| EXCERPTED PASSAGE |
Part 1 is the Internal warning emails:

In the service management setup page you can determine the duration of time (in hours) that a series of warnings should fire off to internal staff members. In the “Send <> Warning To” fields just add the email address. It could be the same person each time or it could be a group email, the choice is yours.

Now that’s in place how is it being calculated that something has hit a “warning”? Over on a service contract we start to piece the puzzle together:

Each service item line can have a differing “Response Time (Hours)”. Note you can set this at header level too – in the “Service” fast tab. In my case the time to respond is seconds – like to set the bar high  worth noting here that a service item must be part of a service contract for the SLA to count.

Once a service order is logged we have a date and time for that taking place – “Order Date”, “Order Time”.

This data coupled with the “Response Time (Hours)” value on the order, which just so happens to come from the service contract, gives us the expected SLA.

You can see the detail on the line level of the service order. Note it is the calculated value. In an earlier screenshot there is a field called “Warning Status” – this is where we can see what warning message has been sent. In my case it will jump straight to the third warning. Of course in a real life scenario it will step through as the clock ticks. Worth noting that the message will only ever happen once. So, if a user manually resets to the “Warning Status” but a message about it has already been sent then no new message will appear.

**Emails will only send if the Service Order has a status of Pending and the service order line has a “Repair Status Code” which is marked with “Initial” true** The out of the box setup here is something worth sticking to if you can but if you have your own repair status codes then I am referring to this setup:

In the case the service order line must be INITIAL for a warning email to send. Which effectively means, no one has started working on it yet. The interesting pat about this is when you have a multi line service order and you start work on it the overall “Status” of the order changes. Again I will state only “Pending” service orders get warnings. This is a good use case for the setup option “One Service Item Line/Order” – which would then give you greater control over getting warnings for all service items

So, what do we need for the emails to start flying out? Two codeunits adding to the job queue entries page. Set them up to run as you need.

| INFORMATION SUPPLIED |
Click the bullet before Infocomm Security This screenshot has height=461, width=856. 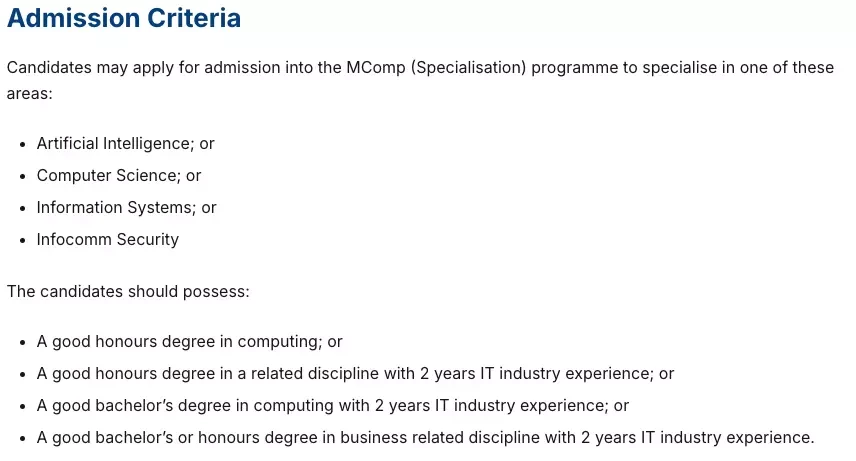pos(22,240)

| DIRECTIONS |
Reproduce part of the passage on service order warning emails word for word, beginning at the words "Now that’s in" and stopping after "the expected SLA.". The data has no connection to the passage on service order warning emails.

| RESULT BELOW |
Now that’s in place how is it being calculated that something has hit a “warning”? Over on a service contract we start to piece the puzzle together:

Each service item line can have a differing “Response Time (Hours)”. Note you can set this at header level too – in the “Service” fast tab. In my case the time to respond is seconds – like to set the bar high  worth noting here that a service item must be part of a service contract for the SLA to count.

Once a service order is logged we have a date and time for that taking place – “Order Date”, “Order Time”.

This data coupled with the “Response Time (Hours)” value on the order, which just so happens to come from the service contract, gives us the expected SLA.